Tackling new spikes in COVID-19 cases across Indian Country
From March until September, our Center was embedded with tribal organizations and the Indian Health Service in comprehensive COVID-19 mitigation strategies that helped flatten the curve with the Navajo Nation and White Mountain Apache Tribe, some of the hardest hit areas in the US. We learned important lessons about how to interpret data with tribal leaders to inform policies about lockdowns or reopening. In addition, we developed community-based outreach systems that paired contact-tracing with wrap-around services to help families quarantine and isolate safely—delivering water, food, medicines and hygiene kits directly to their homes. As we turn toward the second wave of the pandemic, many more tribal communities are requesting our help, while we have to tamp down a resurgence of cases in the Southwest. We must continue to give strong support to our well-skilled and courageous Native American workforce and find resources to support families to stay safe physically, mentally, emotionally and spiritually.

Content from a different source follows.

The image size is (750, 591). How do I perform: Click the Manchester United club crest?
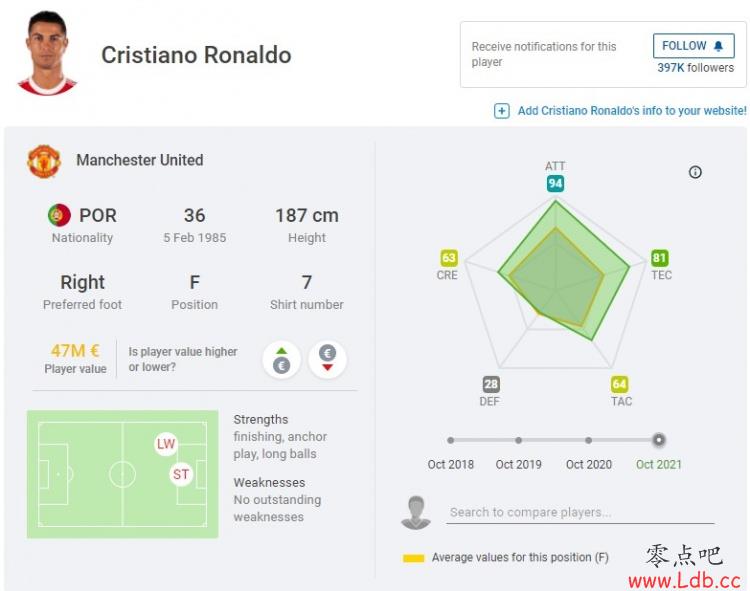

Our new efforts will include delivering data support to tribes so tribal leaders and health departments can make informed policy decisions. Toward that end, our infectious disease and health communication experts are developing a web-based COVID-19 response guide that tribes across the country can easily access to help keep cases down and address outbreaks. It is time for new resolve as we prepare for what is ahead, given projections of cases rising around the country, and as we enter the colder months when people will be indoors more. Thank you for standing with us—as our battle continues.
New NIH-funded project aims to improve COVID-19 testing and more rapid treatment
Rapid Acceleration of Diagnostics (RADx) grant will support “Protecting Native Families from COVID-19”
The Johns Hopkins Center for American Indian Health has been awarded a prestigious Rapid Acceleration of Diagnostics (RADx) grant from the NIH to aid COVID-19 prevention through safety practices and reducing time from symptoms to testing in the White Mountain Apache Tribe and Navajo Nation, two Native American tribes disproportionately affected by the pandemic.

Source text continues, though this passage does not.